● **Work to be completed**
Whatever lies between the line that holds "Click the Expensive at ~50K events cell" and the final line of the records below, both included, should be repeated exactly; leave out the pictures and add nothing.

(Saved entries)
========
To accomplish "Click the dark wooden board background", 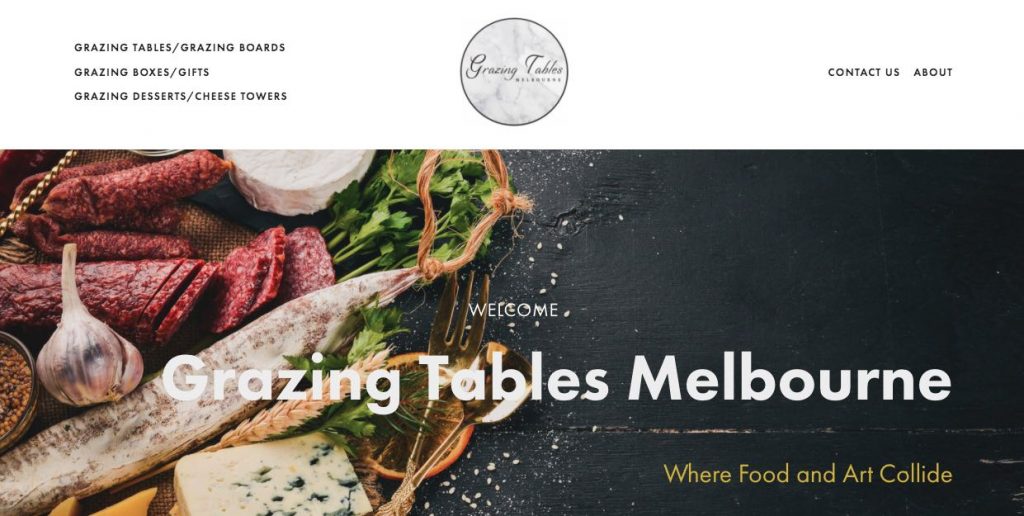I will [x=784, y=261].
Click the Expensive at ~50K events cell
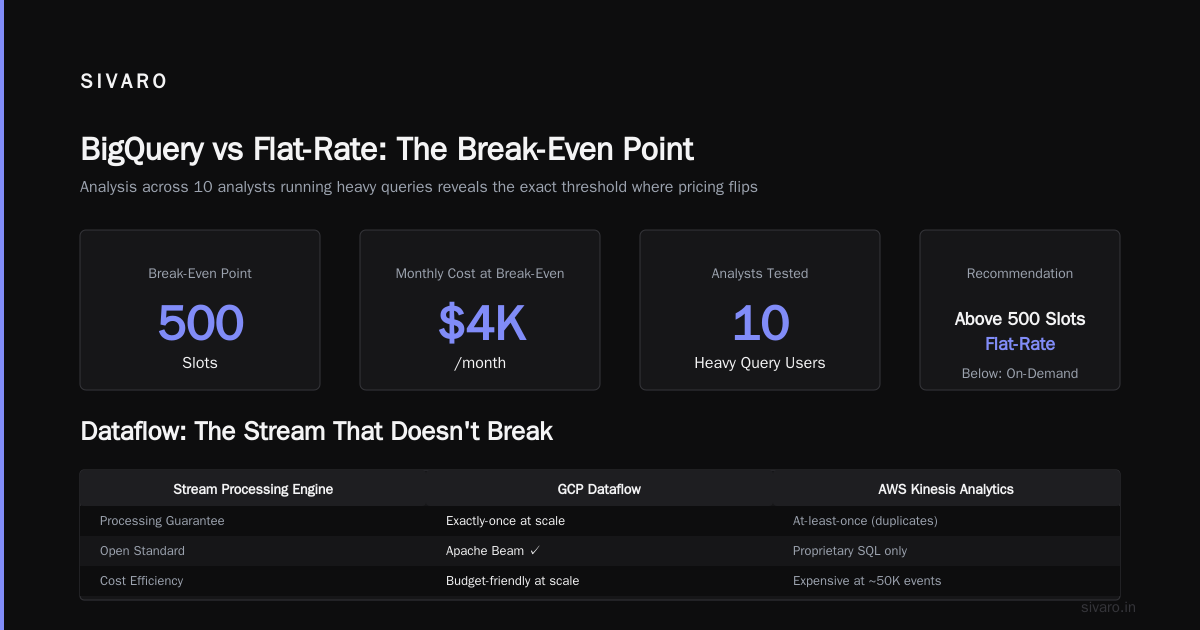The height and width of the screenshot is (630, 1200). tap(867, 581)
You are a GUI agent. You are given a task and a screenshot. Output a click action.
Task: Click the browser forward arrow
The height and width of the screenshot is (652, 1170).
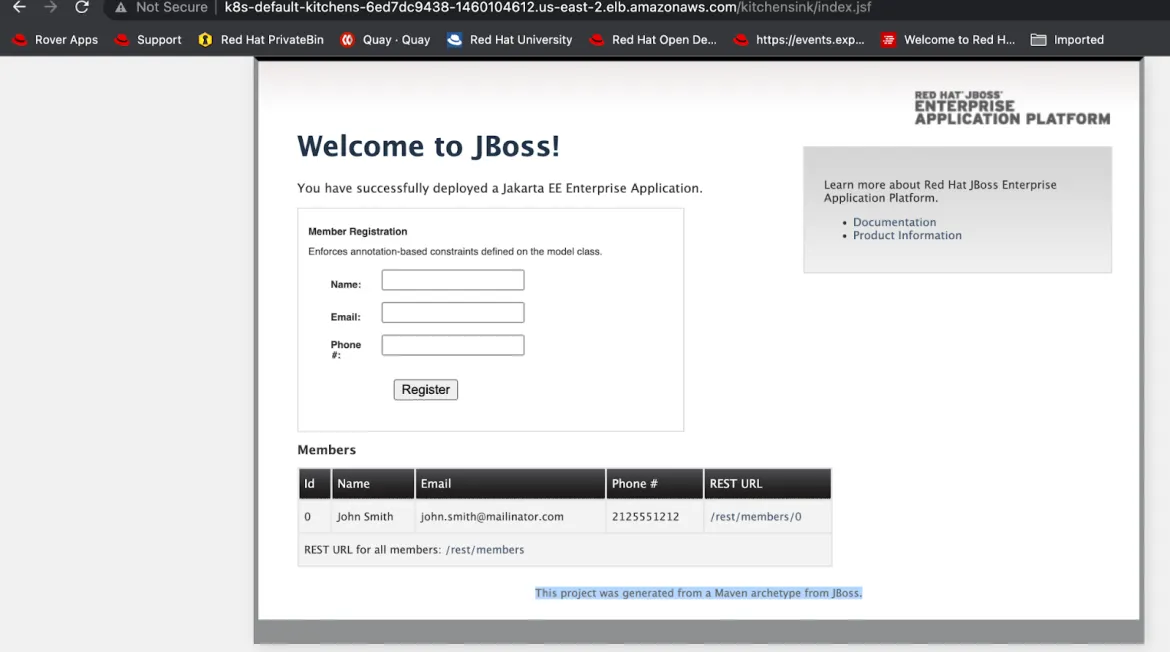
========
● **Solution**
Click the Expensive at ~50K events cell
The height and width of the screenshot is (630, 1200). tap(867, 581)
You are a GUI agent. You are given a task and a screenshot. Output a click action.
Task: Click the browser forward arrow
The height and width of the screenshot is (652, 1170).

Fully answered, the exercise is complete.